Ruderman's follow-up story about Fierceton was never published. The Inquirer's editors better hang on to a copy because now it's part of a lawsuit.
'The Shame of Penn's Hypocritical Meritocrats'
In their article submitted to the Chronicle, Penn professors Norton and Smith wrote that "Penn wants to present itself as a grand meritocratic escalator on which gifted young people from less advantaged backgrounds can ascend to stardom in all fields."
"Ironically, Penn had such a student in Mackenzie: a talented woman who [by all accounts] overcame childhood trauma, aged out of foster-care, and achieved a superlative academic record while working multiple jobs," the two professors wrote.
"But, perhaps finding her story more than they wanted to tell, they [Penn officials] chose to abandon her when the biological mother from whom the State of Missouri removed her began attacking her yet again. They have made the University of Pennsylvania administration complicit in continuing abuse."

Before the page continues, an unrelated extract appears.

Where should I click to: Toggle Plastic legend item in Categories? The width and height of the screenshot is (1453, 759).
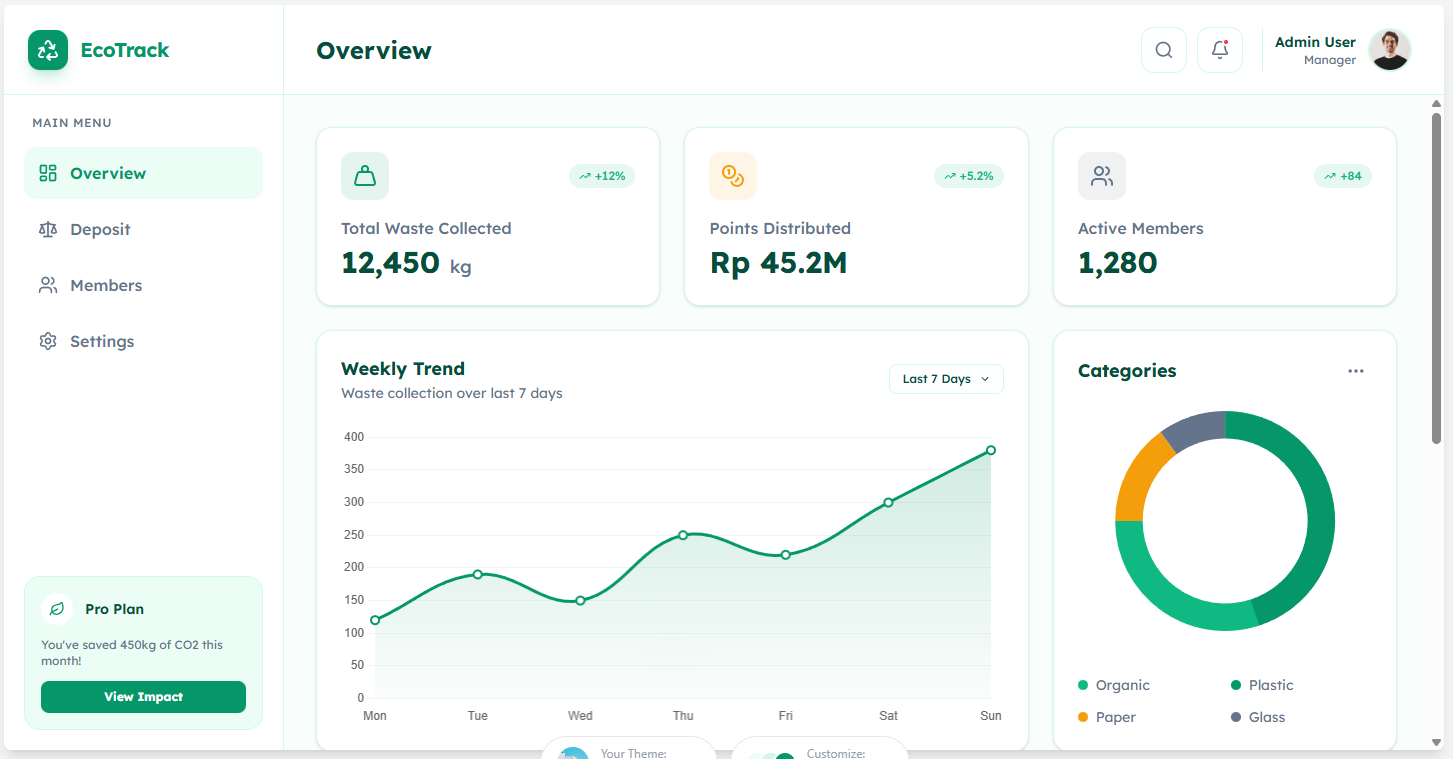tap(1261, 685)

"Though Interim Provost Winkelstein and General Counsel White are most directly culpable for the savaging of Mackenzie Fierceton, ultimate responsibility for all this must reside with Penn’s chief policymaker, its longtime president Amy Gutmann, now President Biden’s nominee to be ambassador to Germany," the two professors wrote.
"We have both known and worked with Amy Gutmann for many decades, and we credit her with many exceptional achievements," the two professors wrote. "Among them is great expertise in professional ethics. In this case, however, ethics appear to have succumbed to ego."
"Gutmann could not resist immediately issuing a press statement portraying Mackenzie’s Rhodes as a triumph for Penn’s FGLI [first-generation, low-income] program," the two professors wrote.
"Though the statement was accurate, she may have feared that the facts of Mackenzie’s life might differ from the impression that Penn’s trumpeting of its FGLI enrollments seeks to convey, despite the fact that Mackenzie’s status as a foster youth who aged out of care with no financial or emotional support indisputably makes her as low-income and FGLI student by institutional, state, and federal guidelines," the two professors wrote."
"In any case, ignoring our expressions of concern, Gutmann has done nothing while her top officials have flaunted the University’s rules and human decency, in order to defame and silence a young woman, a survivor of long-time abuse, whom we, along with many of our colleagues, have come to regard as one of the finest members of the Penn community," the two professors wrote.
"Because that is who she is, Mackenzie Fierceton will in the end rise above this unjust and abusive treatment, as she has done for years," the two professors wrote. "The shame of Penn’s hypocritical meritocrats should, in contrast, endure forever."